Im Palais Palffy wird gegenwärtig eine Sozialpsychiatrische Woche abgehalten, bei der sich in- und ausländische Experten mit aktuellen Psychiatriefragen wie Anwendung von Psychopharmaka, Rechtsstellung psychisch Kranker und Probleme älterer verwirrter Patienten befassen.

Stacher kündigte auch an, daß der Psychosoziale Dienst in Wien heuer erstmals die Aktion „Urlaub für pflegende Angehörige“ durchführen wird.

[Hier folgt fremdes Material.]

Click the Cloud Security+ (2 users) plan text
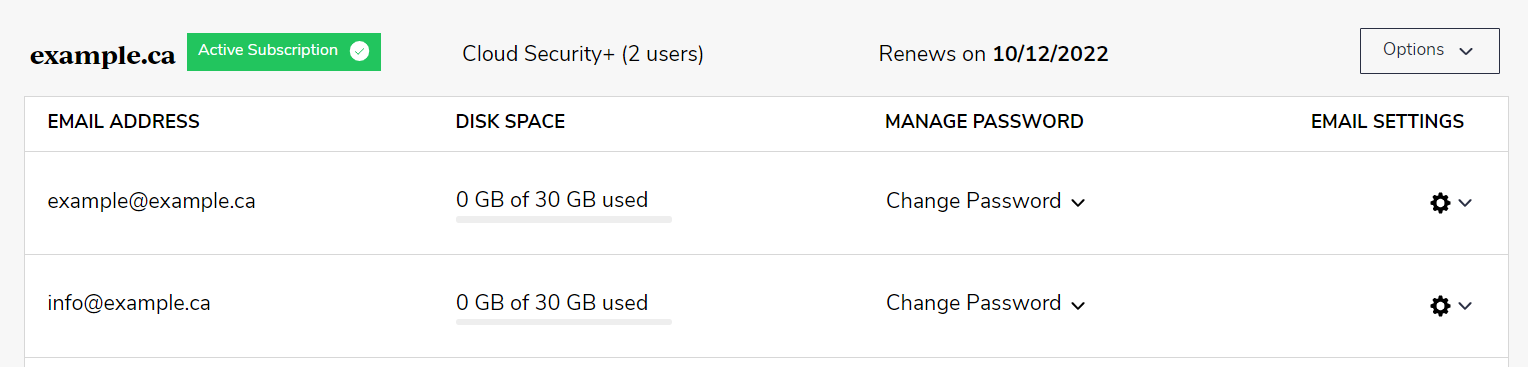 [x=583, y=54]
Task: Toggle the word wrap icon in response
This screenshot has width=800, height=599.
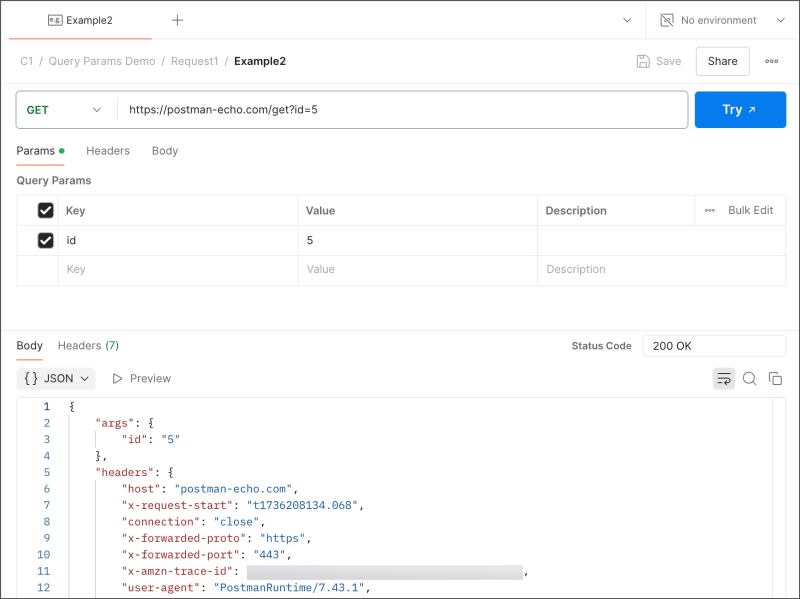Action: (723, 379)
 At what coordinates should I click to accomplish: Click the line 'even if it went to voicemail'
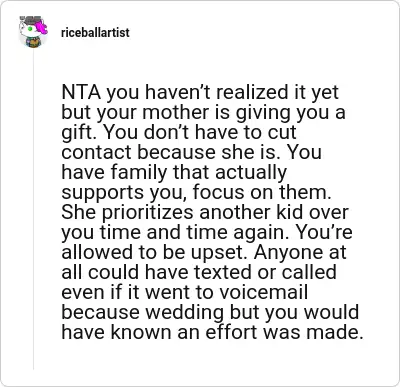click(x=184, y=292)
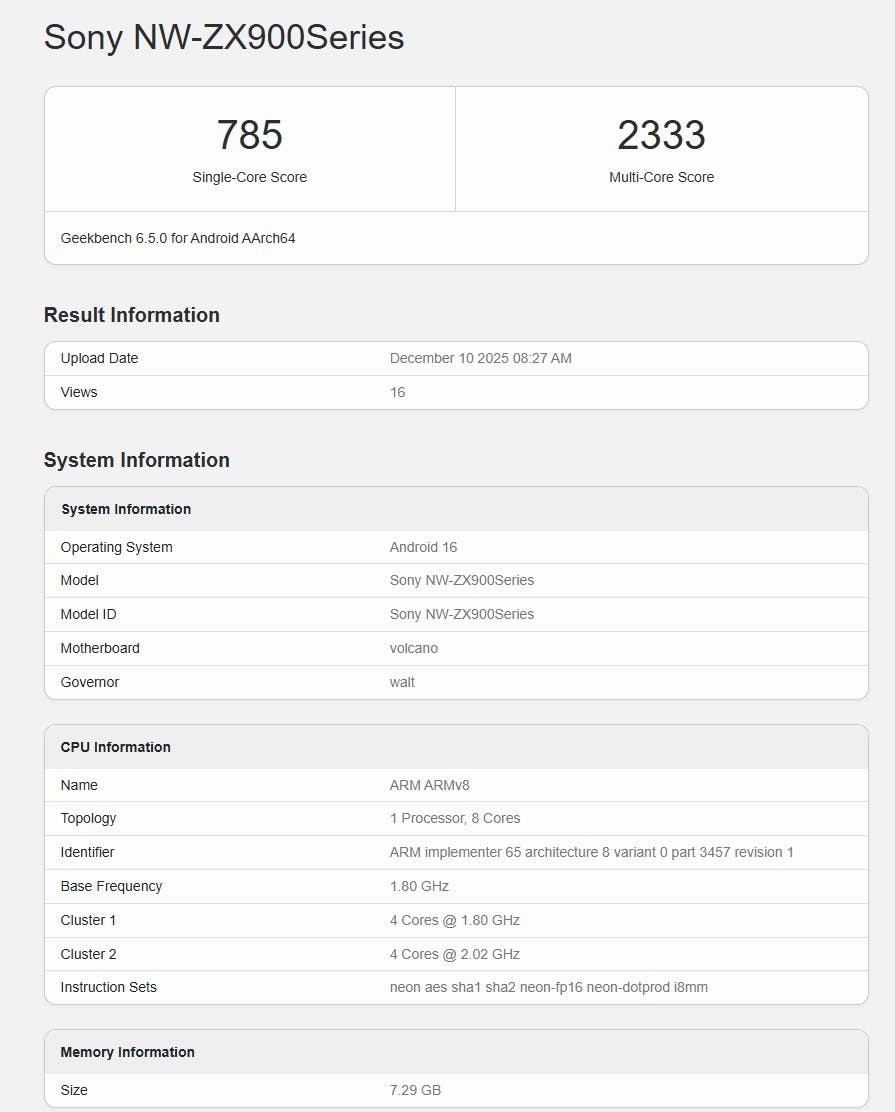The image size is (895, 1112).
Task: Click the 2333 multi-core score value
Action: pyautogui.click(x=661, y=135)
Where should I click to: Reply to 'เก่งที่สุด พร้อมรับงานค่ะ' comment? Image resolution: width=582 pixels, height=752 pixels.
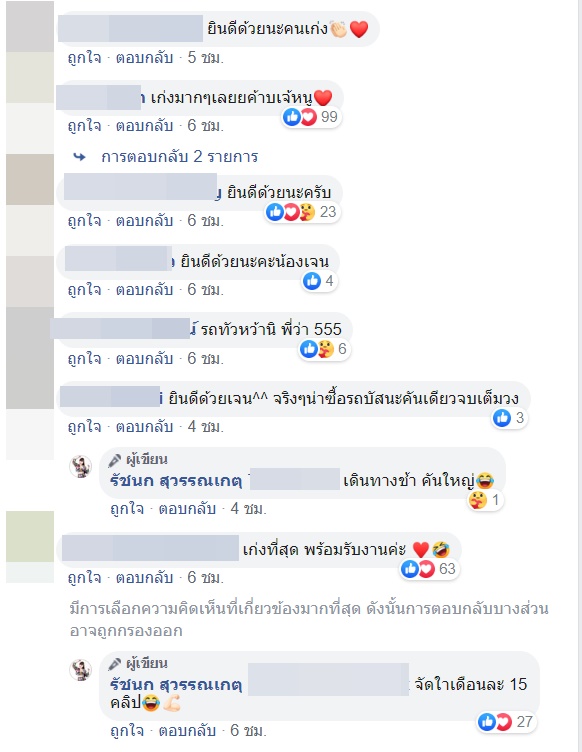click(x=144, y=577)
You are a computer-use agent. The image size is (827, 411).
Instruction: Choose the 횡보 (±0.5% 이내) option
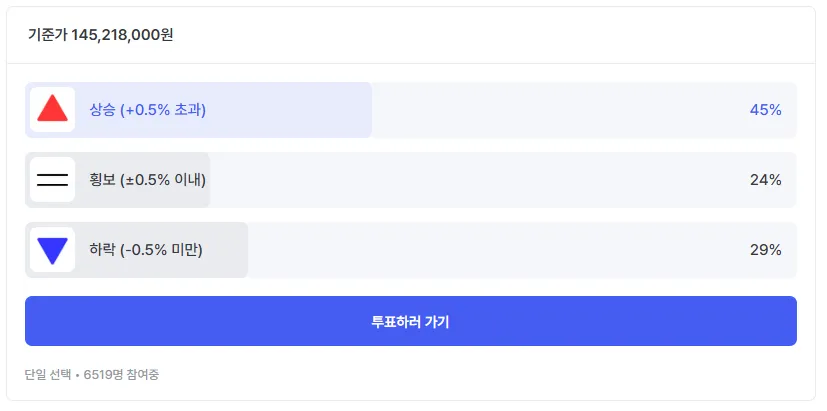(x=148, y=180)
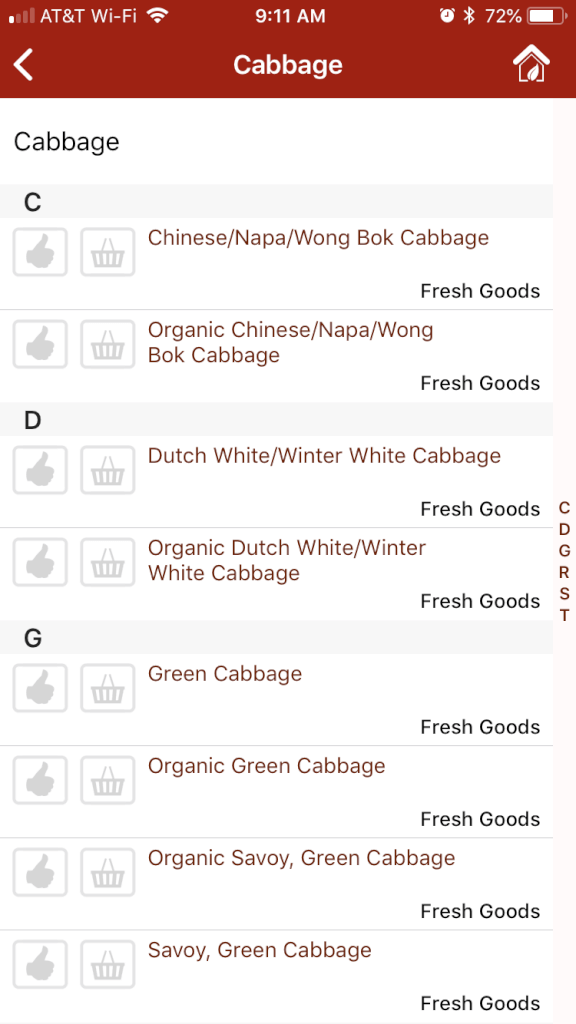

Im Rahmen dieser neuen Aktion soll nunmehr die Möglichkeit bestehen, daß der kranke Angehörige für die Zeit des Urlaubes in ein Heim mit durchgehender Betreuung aufgenommen wird. Die Kosten dafür betragen 350 S pro Tag, gestaffelte Beiträge bzw. völlige Beitragsbefreiung bei Mittellosigkeit sind möglich. Nähere Auskünfte unter der Telefonnummer 31 97 56.